2. Policies are (almost) set in stone
In contrast to TCI, XoL limits cannot be cancelled or reduced during the 12-month insurance period. This offers a lot of certainty to customers. New buyers can of course be added during the life of the policy, and the new limits will be non-cancellable for the remainder of the policy duration.
3. Customers gain flexibility
XoL policies also offer a high discretionary credit limit (DCL) – the amount of exposure a company can take without consulting us. It’s a light-touch policy that gives our customers autonomy, flexibility and greater protection when needed. We’re very careful when offering these policies: we need to ensure that the customer manages risk adequately.
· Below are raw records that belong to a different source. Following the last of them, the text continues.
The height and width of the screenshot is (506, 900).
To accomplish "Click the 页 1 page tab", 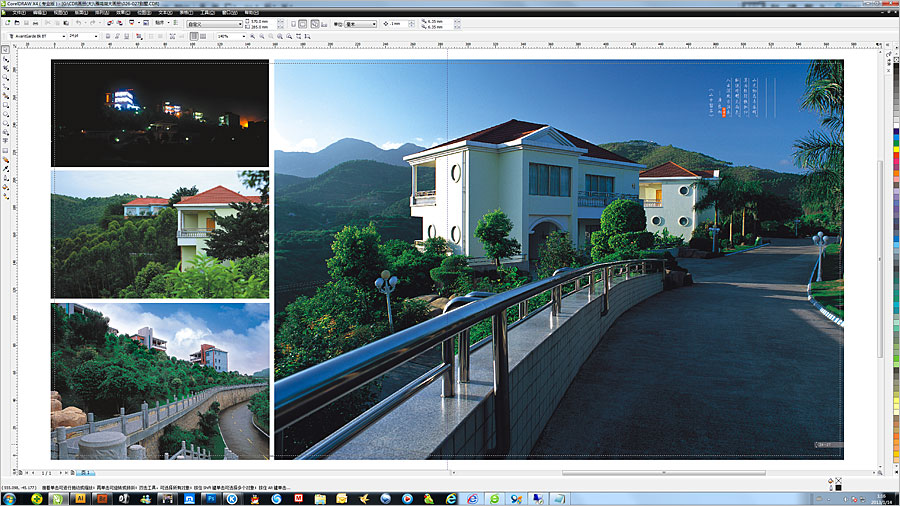I will tap(85, 471).
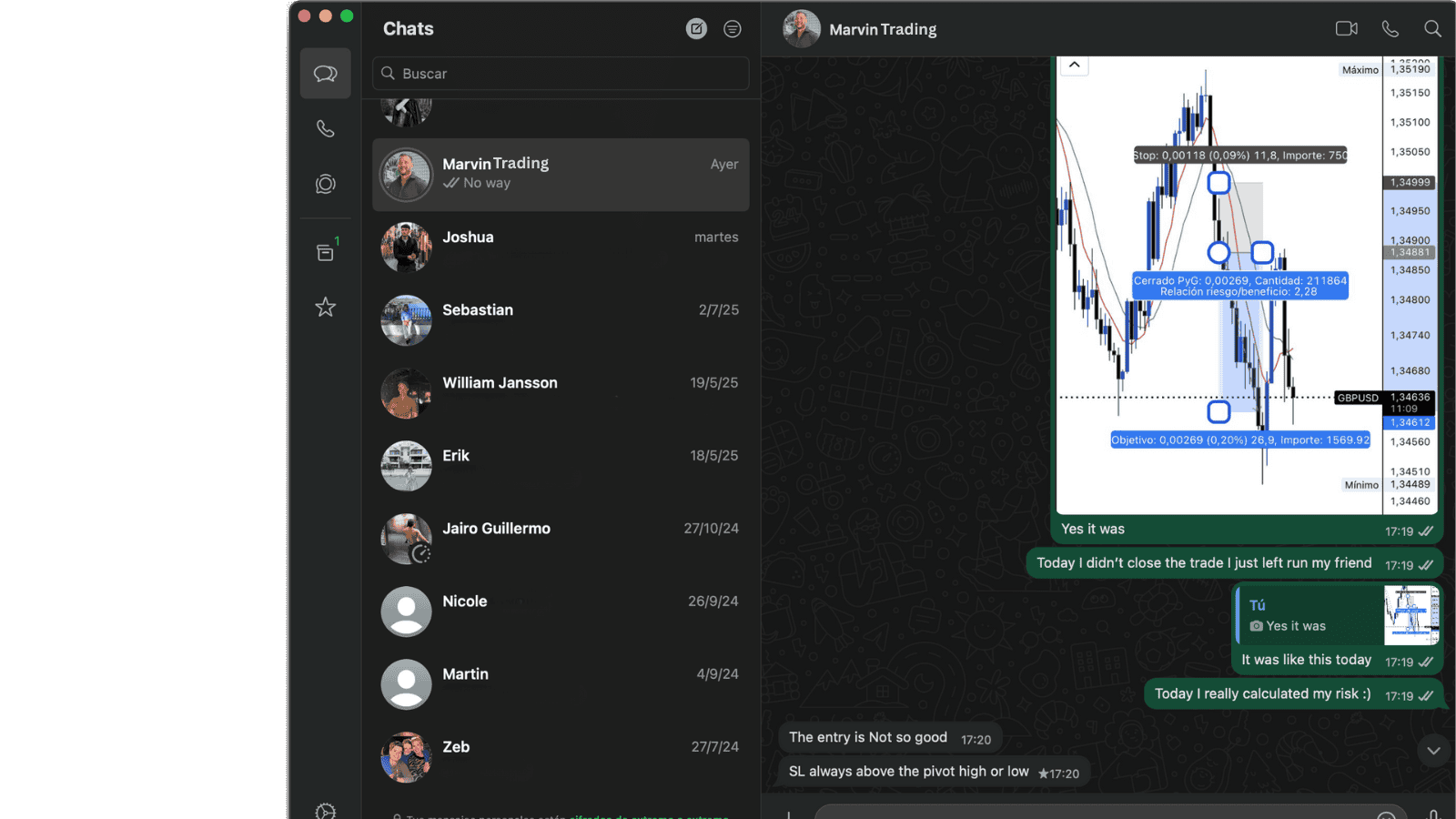This screenshot has width=1456, height=819.
Task: Start a voice call from the chat header
Action: [1390, 29]
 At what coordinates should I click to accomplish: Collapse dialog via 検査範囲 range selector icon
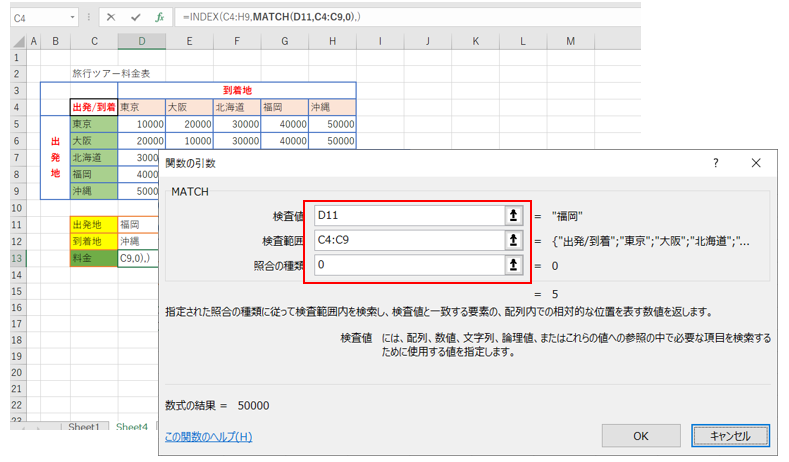(x=514, y=240)
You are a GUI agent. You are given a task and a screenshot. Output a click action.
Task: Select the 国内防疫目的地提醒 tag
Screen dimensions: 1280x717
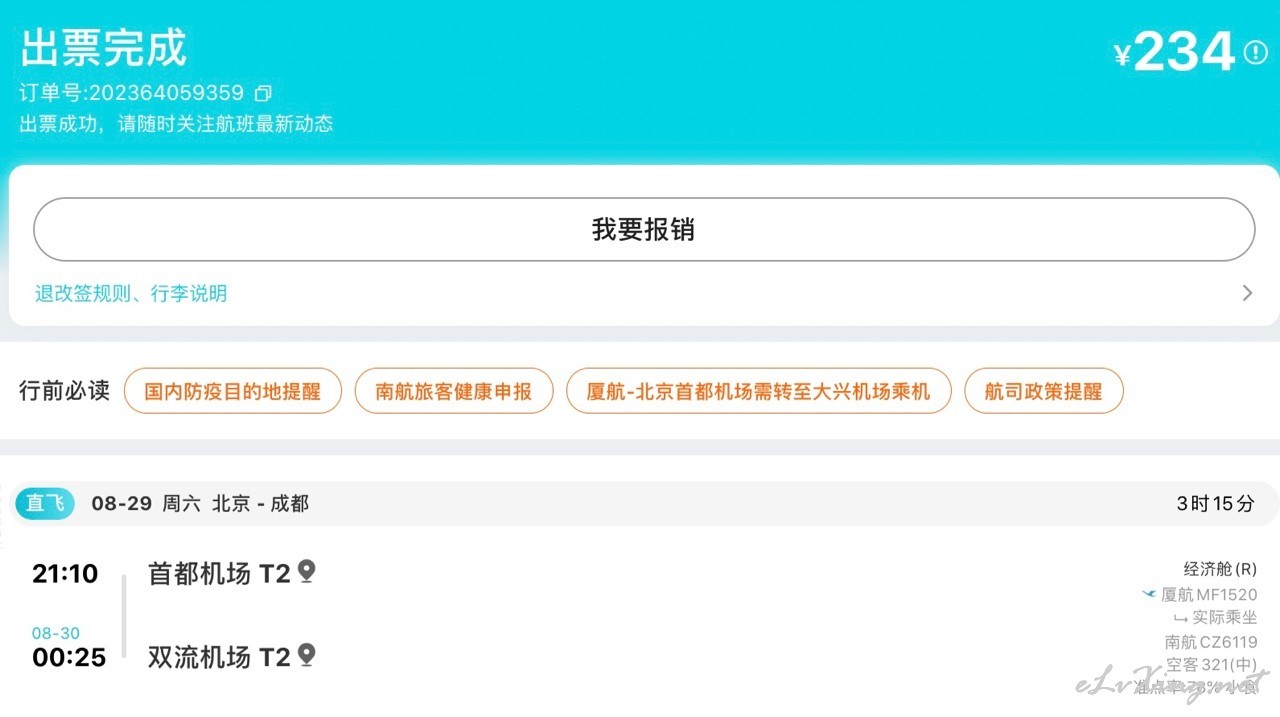point(233,391)
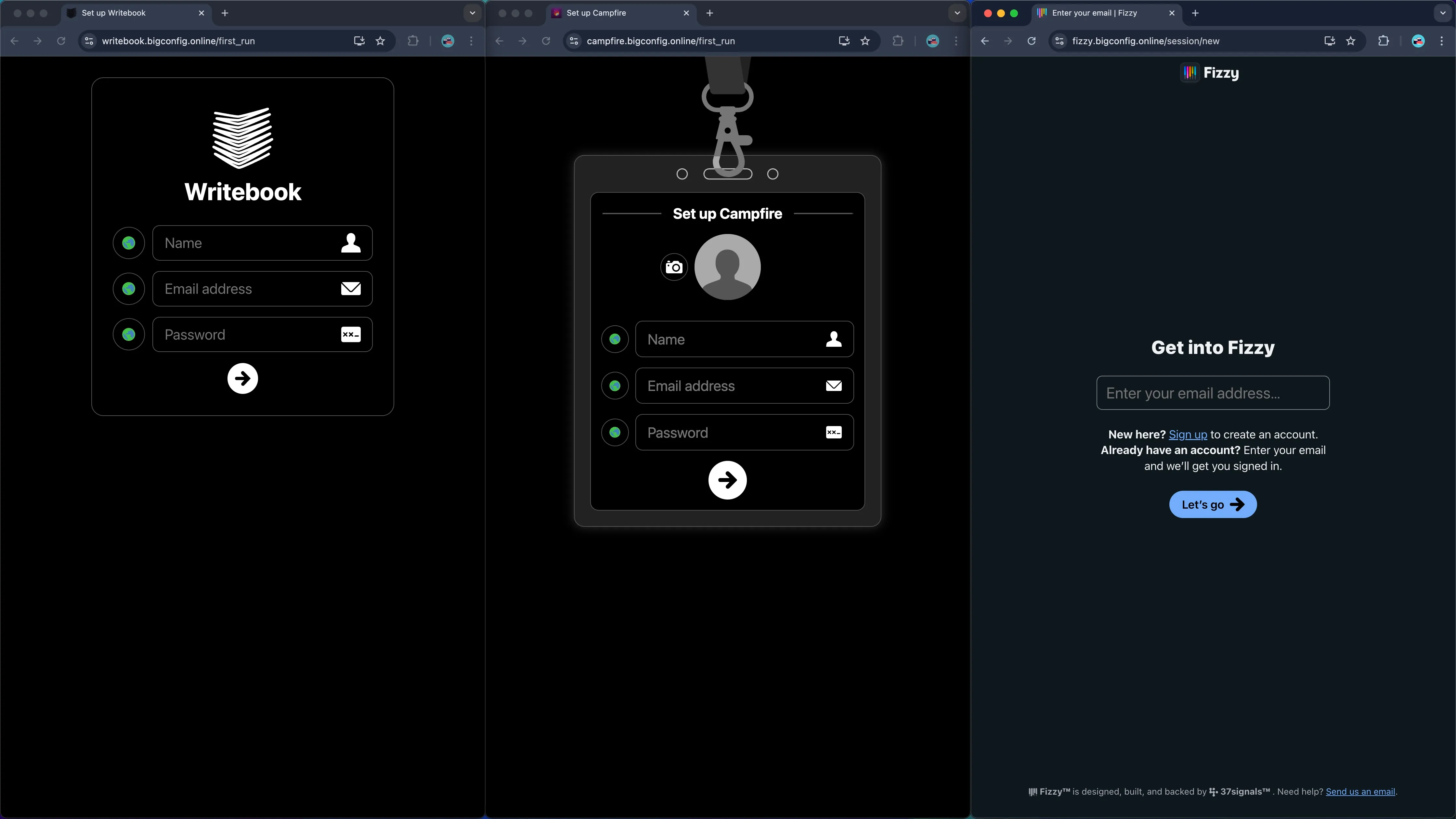The width and height of the screenshot is (1456, 819).
Task: Click the Sign up link
Action: pos(1188,435)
4. Customers share the risk
There is a high level of risk share between the customer and insurer with these policies because of the non-cancellable limits and high DCL. Typically, the Aggregate First Loss is set at a higher level than traditional TCI policies.
5. XoL is cost-effective and stable
Thanks to this risk share, XoL premium rates are usually lower than for traditional TCI. Furthermore, raising rates at renewal is not common, even if a customer has made a claim. These are exceptional losses, and the reason we’re there.
If necessary, we may choose to increase a customer’s first loss if we realize it has been set too low. However, we aim to find a fair balance, and our customers – who renew year on year – recognize that.